WORK REQUIRED >> Could you return each entry below exactly as written, minus any pictures?

DATA SHOWN >>
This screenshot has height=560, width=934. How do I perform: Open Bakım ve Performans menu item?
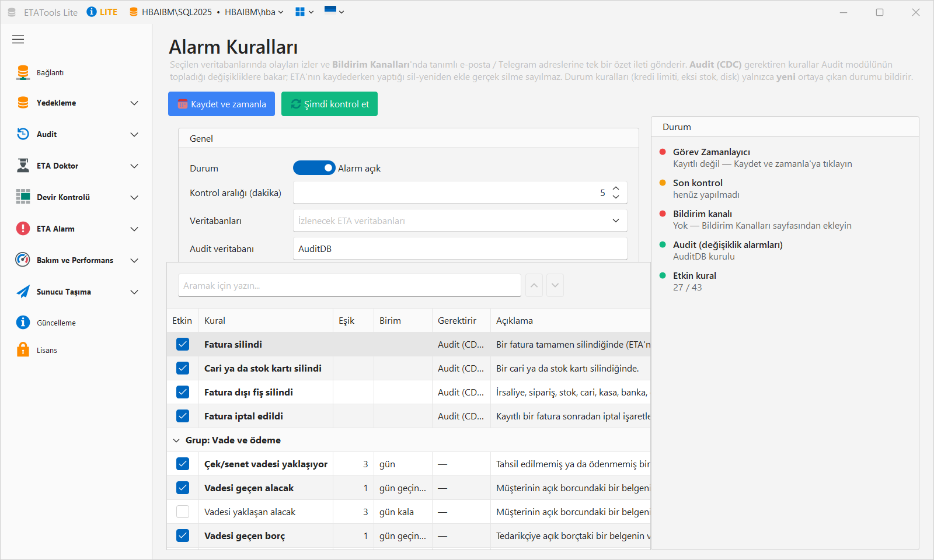(x=78, y=260)
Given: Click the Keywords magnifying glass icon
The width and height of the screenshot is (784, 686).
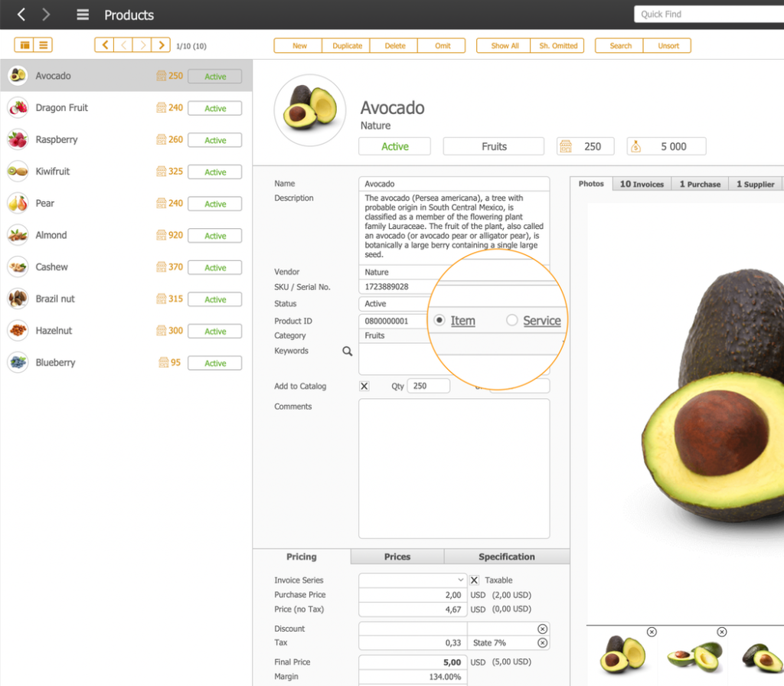Looking at the screenshot, I should [x=347, y=351].
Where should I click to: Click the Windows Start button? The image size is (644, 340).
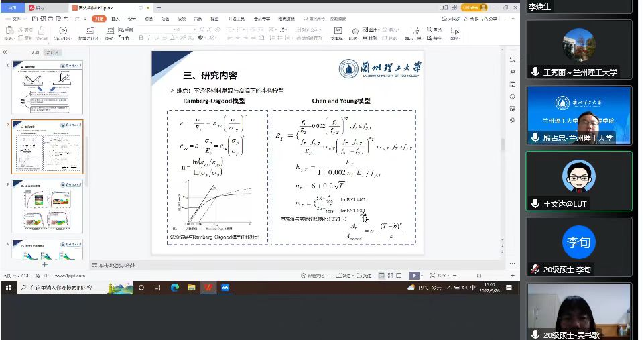9,288
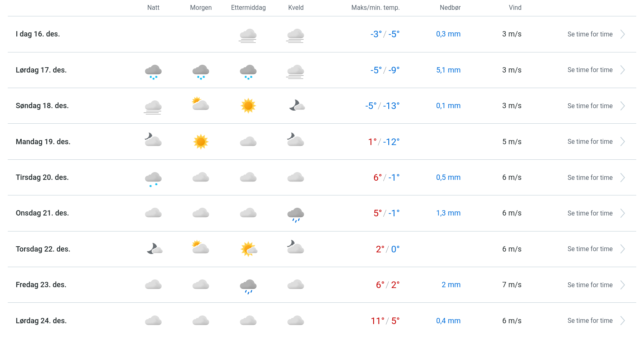Expand the chevron for Lørdag 24. des.
Screen dimensions: 644x338
(622, 321)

SOLUTION TO THE PROBLEM >>
This screenshot has height=560, width=934. How do I perform: Open Bakım ve Performans menu item?
(x=78, y=260)
Given: Click the Keywords magnifying glass icon
The width and height of the screenshot is (784, 686).
Looking at the screenshot, I should [x=347, y=351].
Where should I click to: Click the Windows Start button? The image size is (644, 340).
9,288
Expand the chevron for Lørdag 24. des.
Screen dimensions: 644x338
(622, 321)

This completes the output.